How to Hit 5 Reading Targets With One Game

 How to Hit 5 Reading Targets with One Game

There are so many different factors that play into learning to read and write effectively. It can often feel overwhelming as parents or educators to fit all of them in.  Because of the way literacy instruction is presented it can often feel like we need to focus on all the core areas:

Phonological Awareness, Phonics, Vocabulary, Fluency, and Comprehension 

Separately...through different worksheets or games and hope that it all comes together. But here's the thing, you don't actually need to have separate activities. You can work to incorporate multiple targets into one game. This can be great especially when you are working with more than one student that may have different goals.

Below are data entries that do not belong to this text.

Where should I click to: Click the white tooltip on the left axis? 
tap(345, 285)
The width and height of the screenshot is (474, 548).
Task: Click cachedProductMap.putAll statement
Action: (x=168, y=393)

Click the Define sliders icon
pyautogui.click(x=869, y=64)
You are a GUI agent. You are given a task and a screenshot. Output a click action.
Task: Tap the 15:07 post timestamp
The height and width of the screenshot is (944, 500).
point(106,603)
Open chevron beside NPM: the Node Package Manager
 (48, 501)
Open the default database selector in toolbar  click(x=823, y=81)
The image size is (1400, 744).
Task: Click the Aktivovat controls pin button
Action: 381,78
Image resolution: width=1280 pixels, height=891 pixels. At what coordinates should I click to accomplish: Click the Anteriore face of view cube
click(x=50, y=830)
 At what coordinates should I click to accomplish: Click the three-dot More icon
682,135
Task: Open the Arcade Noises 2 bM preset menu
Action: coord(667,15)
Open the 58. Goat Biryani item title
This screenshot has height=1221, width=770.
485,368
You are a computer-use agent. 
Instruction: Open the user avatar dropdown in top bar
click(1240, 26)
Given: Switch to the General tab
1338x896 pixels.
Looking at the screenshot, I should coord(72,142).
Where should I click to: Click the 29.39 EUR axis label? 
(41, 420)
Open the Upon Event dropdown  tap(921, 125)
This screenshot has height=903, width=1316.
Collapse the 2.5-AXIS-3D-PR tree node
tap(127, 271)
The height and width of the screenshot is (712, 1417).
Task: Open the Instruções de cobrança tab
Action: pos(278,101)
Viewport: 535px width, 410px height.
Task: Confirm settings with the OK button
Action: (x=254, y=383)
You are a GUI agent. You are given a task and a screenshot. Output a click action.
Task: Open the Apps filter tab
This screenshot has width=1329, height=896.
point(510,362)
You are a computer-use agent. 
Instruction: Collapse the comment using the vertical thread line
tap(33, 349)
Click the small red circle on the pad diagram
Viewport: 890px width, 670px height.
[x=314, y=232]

We have a game that we like to use in our intervention called Crazy Floss. In this game the idea is that the instructor or parent deals out 8 cards to each player. The rest of the cards are put in the middle as a "draw pile". The top card on the draw pile is flipped over. Students then have to match their cards to the card flipped over next to the draw pile by initial sound, vowel sound, or final sound. If they don't have a card that will match they have to pick a card from the draw pile. Here are the different skills you can target with this game.

1. Isolation Skills

By asking the student to match to only one part of the word you are asking that they isolate the letters/sounds and match them in appropriate sequence. You must match an initial sound to an initial sound, a vowel sound to a vowel sound, a final sound to a final sound. If you are showing them the letters this is a orthography skill (matching letter pictures) and if you are telling the students the word (without showing them the picture) and asking which sound you matched in would be a phonological awareness (sounds only) skill.

2.   Decoding Skills

By asking them to read the words you are specifically working on their ability to read real words and nonsense words in isolation without using context to help support their reading.

3. Vocabulary Skills

When you ask students to sort whether the words are real or nonsense you are requiring that they think about the meaning of each word and determine if they have a concept for the word. It's a great opportunity to talk about word meaning in a fun and meaningful way. 

4. Writing Skills

We expand this game by asking students to take turns picking words from the real word pile and creating a sentence with the word. This ensures that vocabulary skills and sentence syntax skills are in place. Additionally, it helps them think broadly about how they can connect concepts by connecting their sentence to the previous sentences to create a continuous story that connects all the pieces together. Finally, you can send out the COPS and check for capitals, organization, punctuation, and spelling.

5. Morphology Skills

A great way to differentiate this activity is to add suffix cards to the mix. For example, when you are working on floss words you could determine if the word would use a suffix -s or suffix -es. You could challenge students to try to use a suffix -s or -es (if appropriate based on the part of speech) in their writing. This helps with spelling those words with suffix additions. In the following video, we did not include the suffix additions because this student wasn't quite ready for that level of differentiation and skill acquisition just yet. 

Check out our video below to see how we target multiple skills in this one simple game.

Bottom line

You don't need a bunch of different games and activities to hit multiple targets. You can use word cards or word lists to accomplish a similar result. If you have a list of words you could take a die and roll the die to accomplish a similar results. It's all about thinking about how you can pull in additional tasks into one activity - this helps you use the same activity over and over with different results!